Mary put down her mug and leaned forward. ‘So what has happened that involves Aidan?’ she said. ‘If it doesn’t help him, I’m not interested.’
‘Does the name David Jex mean anything to you?’ Joe said.
Her eyelids flickered and her lips tightened. ‘Yes, it does, and you know why, if you know anything about Aidan’s case.’
‘One of the detectives on his case,’ Joe said, nodding.
‘What about him?’
‘He’s gone missing.’
Mary looked confused. ‘I know.
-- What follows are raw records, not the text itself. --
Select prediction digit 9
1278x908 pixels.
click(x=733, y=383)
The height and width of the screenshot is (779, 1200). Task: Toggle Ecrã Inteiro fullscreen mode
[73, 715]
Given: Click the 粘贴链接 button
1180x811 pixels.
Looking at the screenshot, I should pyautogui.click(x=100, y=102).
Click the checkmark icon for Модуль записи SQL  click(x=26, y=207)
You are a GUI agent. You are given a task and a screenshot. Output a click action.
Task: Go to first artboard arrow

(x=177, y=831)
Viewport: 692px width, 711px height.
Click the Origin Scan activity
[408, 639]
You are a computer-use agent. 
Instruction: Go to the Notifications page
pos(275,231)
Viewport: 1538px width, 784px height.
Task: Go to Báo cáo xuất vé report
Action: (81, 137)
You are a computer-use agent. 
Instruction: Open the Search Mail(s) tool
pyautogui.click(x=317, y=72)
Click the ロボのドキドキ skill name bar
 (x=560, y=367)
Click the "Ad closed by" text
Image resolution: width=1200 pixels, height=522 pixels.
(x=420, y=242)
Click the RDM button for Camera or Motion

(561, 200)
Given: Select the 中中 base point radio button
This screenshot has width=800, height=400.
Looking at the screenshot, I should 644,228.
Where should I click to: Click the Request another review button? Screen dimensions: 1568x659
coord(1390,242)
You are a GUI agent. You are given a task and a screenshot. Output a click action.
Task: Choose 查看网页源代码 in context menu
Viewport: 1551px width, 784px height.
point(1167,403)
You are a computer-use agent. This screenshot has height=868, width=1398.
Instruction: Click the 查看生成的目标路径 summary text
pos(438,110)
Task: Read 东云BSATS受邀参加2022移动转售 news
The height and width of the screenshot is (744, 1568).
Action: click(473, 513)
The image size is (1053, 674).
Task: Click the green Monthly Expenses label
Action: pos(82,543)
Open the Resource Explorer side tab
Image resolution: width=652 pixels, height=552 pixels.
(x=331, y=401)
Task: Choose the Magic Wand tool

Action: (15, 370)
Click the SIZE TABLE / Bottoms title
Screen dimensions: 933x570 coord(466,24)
That was months back. I’ve read about it.’ She ran her finger round the edge of her mug, her nails short and bitten. ‘Do the police think he’s dead?’
‘I haven’t asked them.’
Mary looked into her drink for a while. ‘Does he have a family?’ she said eventually.
‘A wife and two children. A son and daughter. They don’t know where he is, but this is the thing: he was obsessing over Aidan’s case before he disappeared.’
Mary looked up, and Joe saw that the shadows had appeared around her again. ‘Perhaps it’s guilt for framing Aidan.’
‘Framing?’
/> ‘Yes, exactly that. They lied. The police. The witnesses.’
‘How do you know that?’
‘Because I know my son,’ she said, her voice raised, her hand pressed against her chest. ‘If he was a murderer, don’t you think I would know? I know what happened on that night. I know what time he got in. I told the police something different, I realise that, but I was confused, scared. I see now, and I can look myself in the mirror and be sure that I’m right, but I don’t think the witnesses can. That couple who saw Aidan’s car? Liars. Those girls who reckoned Aidan had threatened that woman? Liars. The detectives who worked on the case? Liars.’